Among the lines below, the one containing "This screenshot has width=377, height=357." opens the range and the one containing "Task: Select the 已完成 tab" closes it. Print that range exactly, without the pictures.

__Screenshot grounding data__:
—————

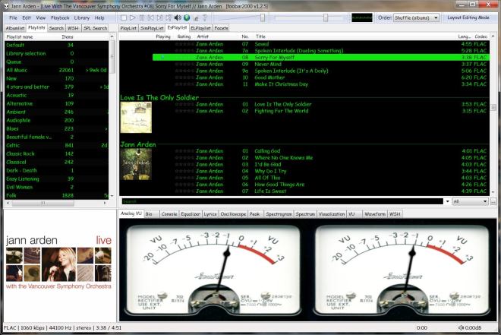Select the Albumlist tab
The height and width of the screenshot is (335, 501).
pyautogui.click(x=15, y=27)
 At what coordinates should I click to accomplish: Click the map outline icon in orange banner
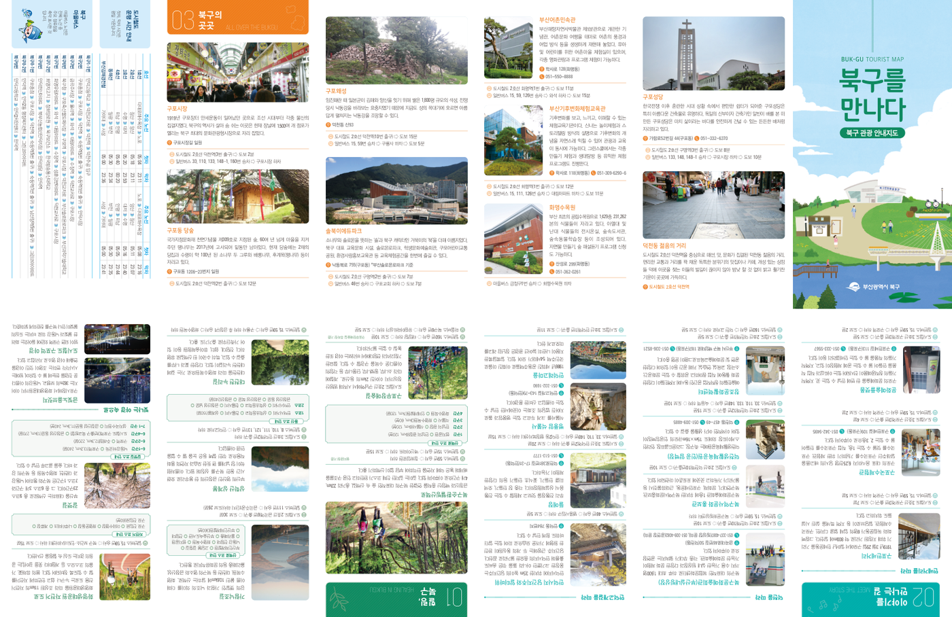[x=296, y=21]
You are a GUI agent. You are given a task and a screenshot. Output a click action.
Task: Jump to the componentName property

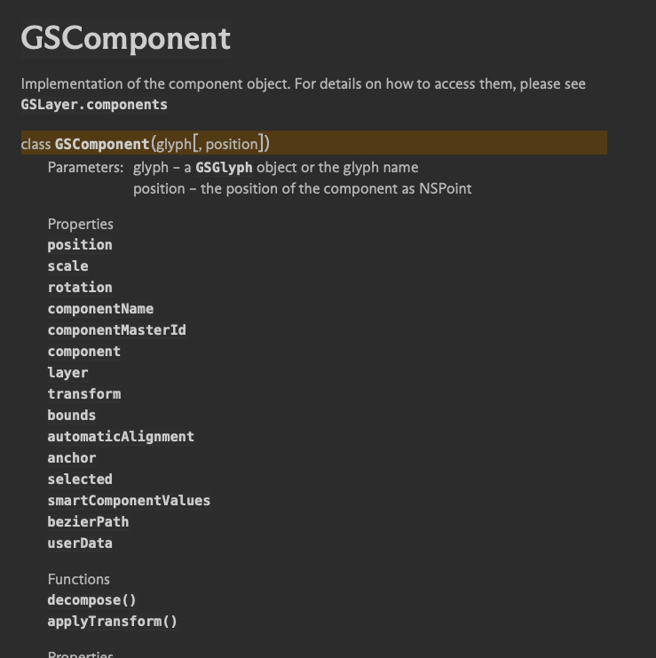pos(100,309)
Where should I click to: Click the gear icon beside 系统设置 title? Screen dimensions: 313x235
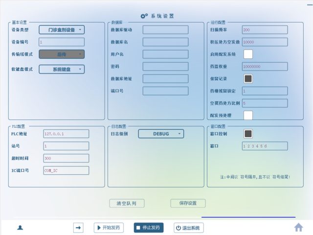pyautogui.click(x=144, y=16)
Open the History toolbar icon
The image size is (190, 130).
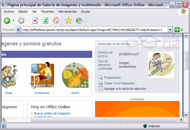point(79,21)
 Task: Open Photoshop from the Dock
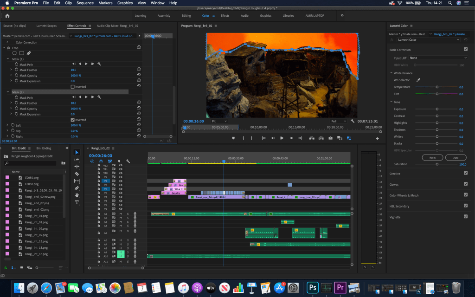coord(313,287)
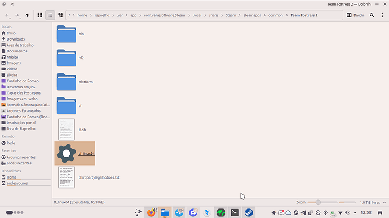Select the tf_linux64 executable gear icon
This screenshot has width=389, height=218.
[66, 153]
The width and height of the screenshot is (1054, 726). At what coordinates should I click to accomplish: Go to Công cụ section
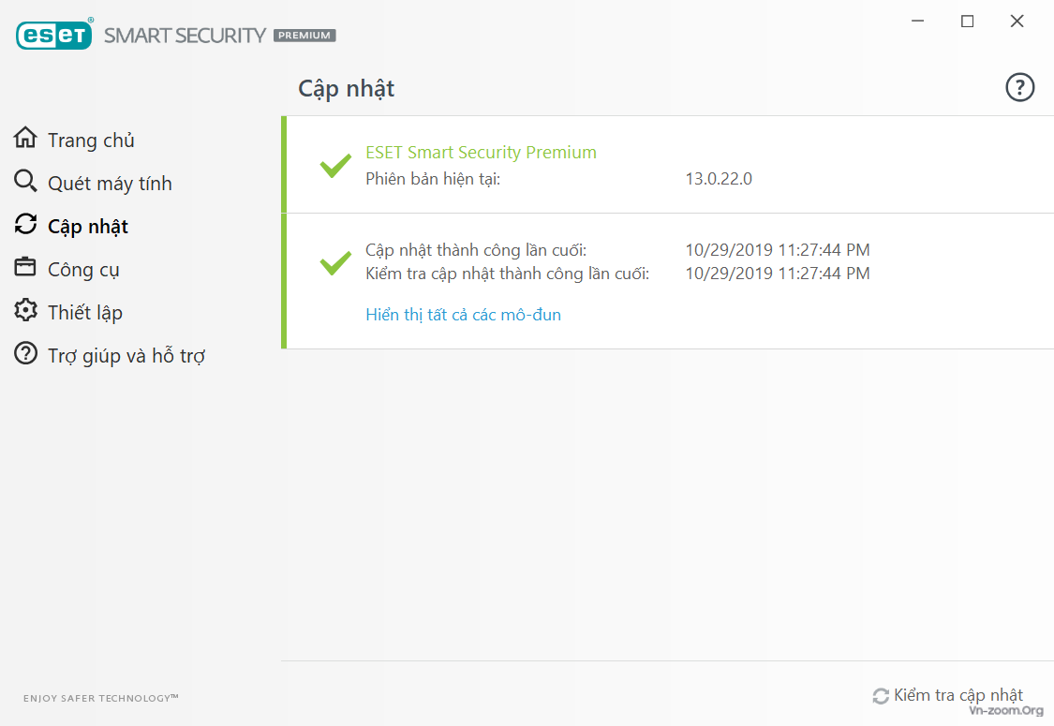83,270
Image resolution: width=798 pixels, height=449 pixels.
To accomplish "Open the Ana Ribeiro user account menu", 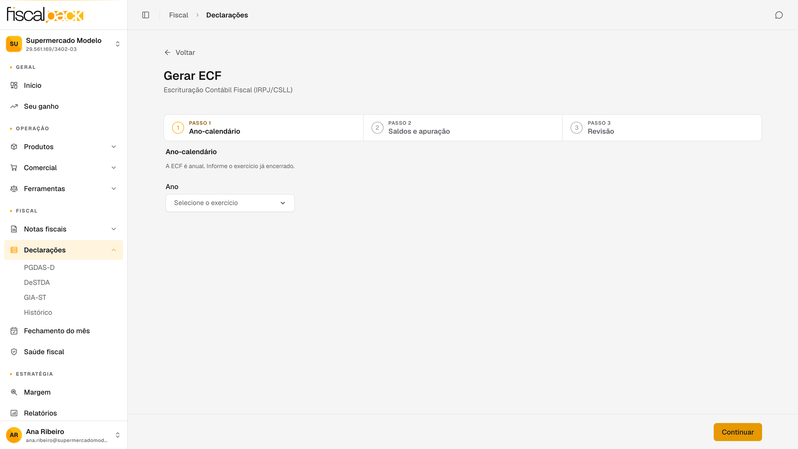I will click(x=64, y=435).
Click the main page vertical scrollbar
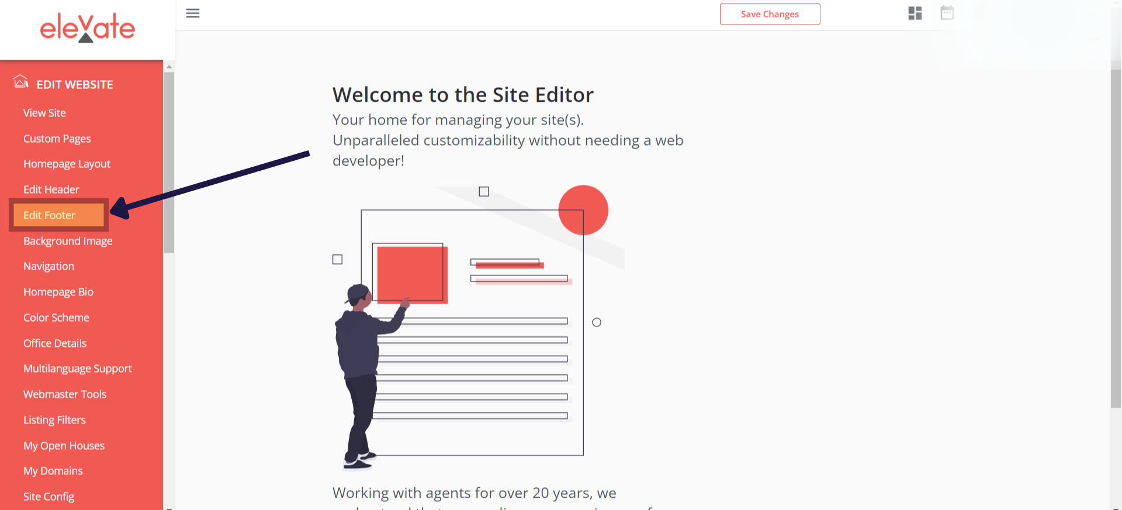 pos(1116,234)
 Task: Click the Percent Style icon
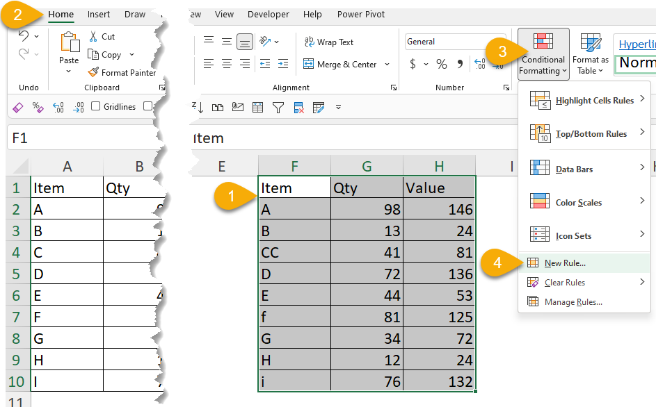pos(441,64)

—————

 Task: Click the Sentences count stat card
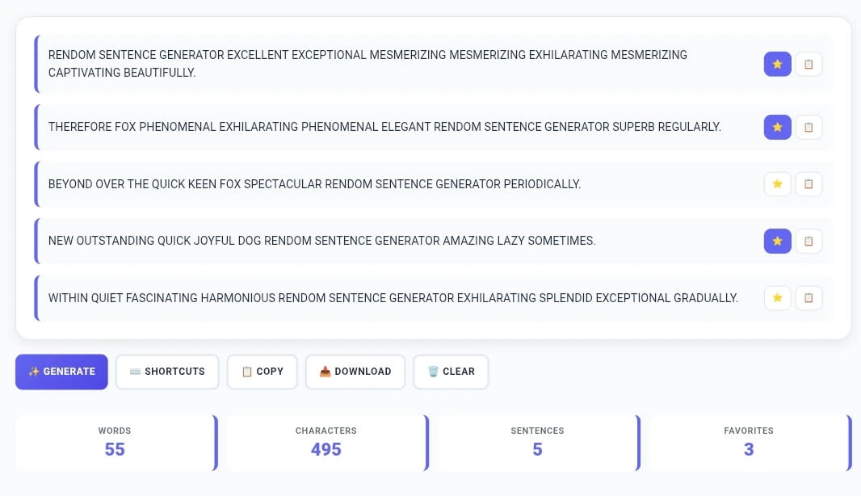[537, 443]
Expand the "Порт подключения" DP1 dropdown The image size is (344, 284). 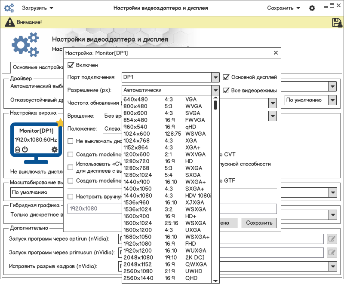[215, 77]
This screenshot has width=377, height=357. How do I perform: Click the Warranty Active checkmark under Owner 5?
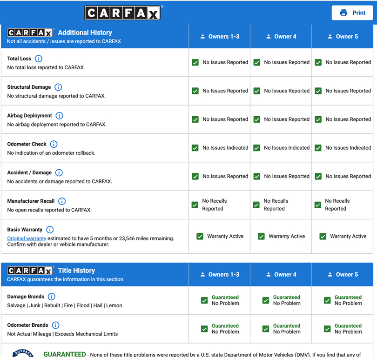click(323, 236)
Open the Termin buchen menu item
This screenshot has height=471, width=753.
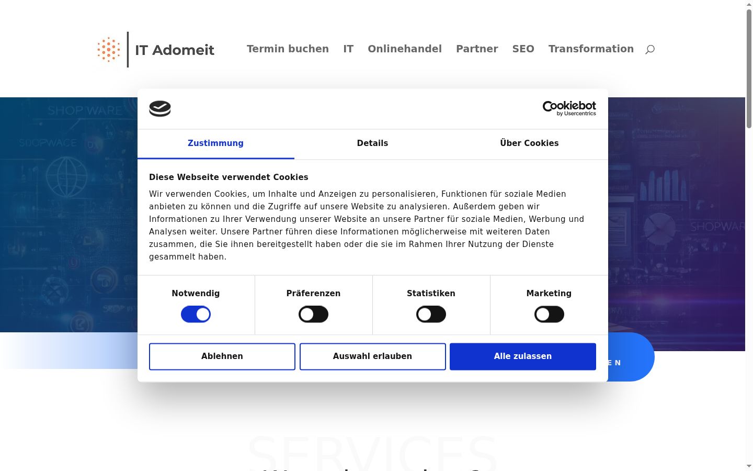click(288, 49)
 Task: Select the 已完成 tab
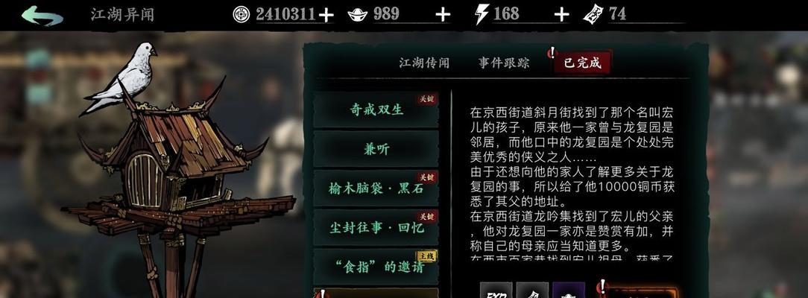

—————

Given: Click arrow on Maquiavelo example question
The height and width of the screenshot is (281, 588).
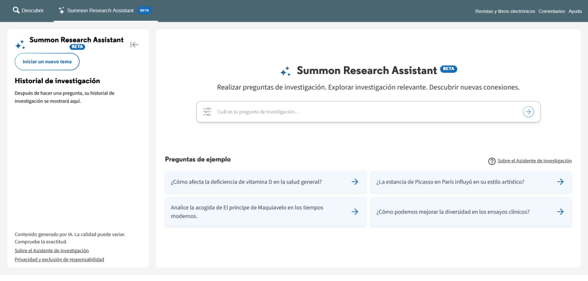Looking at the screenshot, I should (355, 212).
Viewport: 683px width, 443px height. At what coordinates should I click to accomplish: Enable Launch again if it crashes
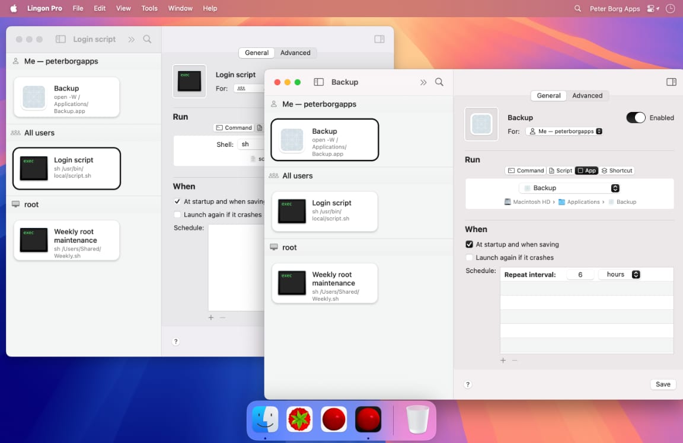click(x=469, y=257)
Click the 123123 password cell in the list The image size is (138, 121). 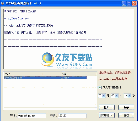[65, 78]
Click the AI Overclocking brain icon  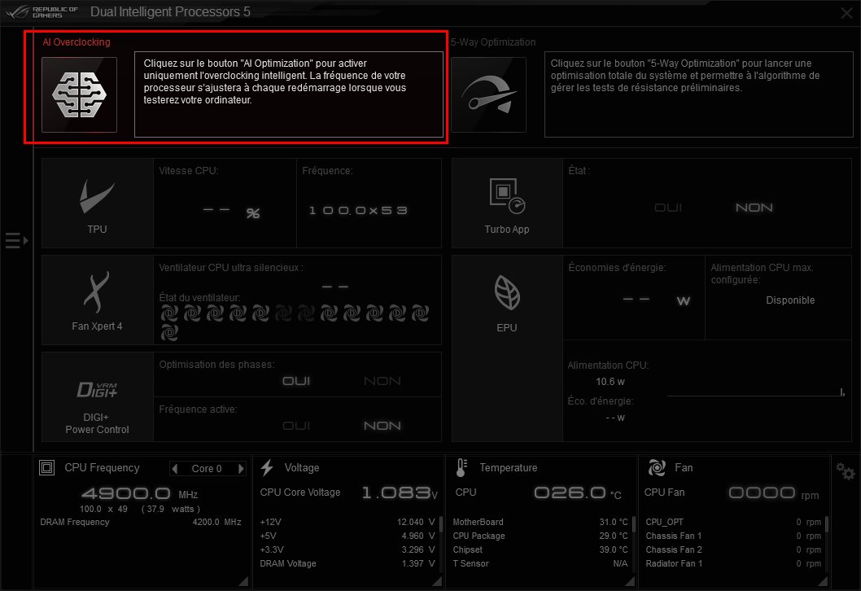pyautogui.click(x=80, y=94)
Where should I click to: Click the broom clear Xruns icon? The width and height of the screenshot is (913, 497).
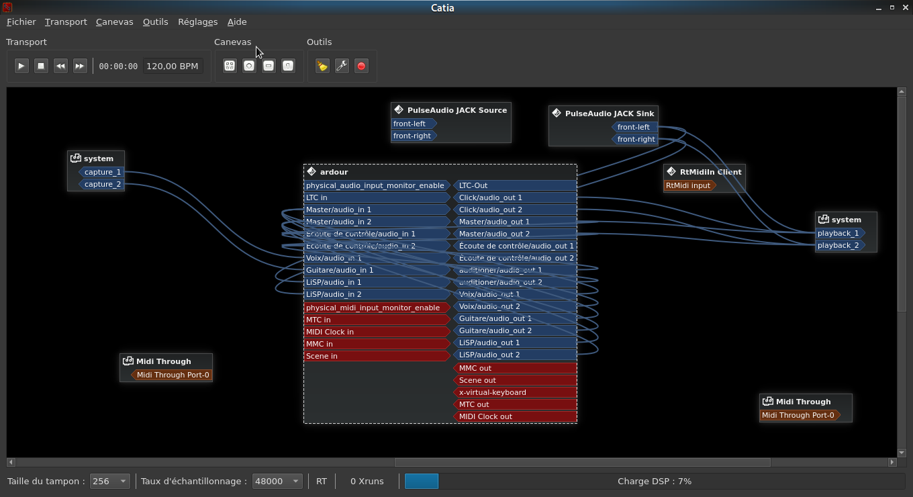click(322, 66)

—————

__Response__:
This screenshot has width=377, height=357. How do I perform: Click the Warranty Active checkmark under Owner 5?
click(323, 236)
Open the Termin buchen menu item
This screenshot has height=471, width=753.
click(288, 49)
 Task: Select the 已完成 tab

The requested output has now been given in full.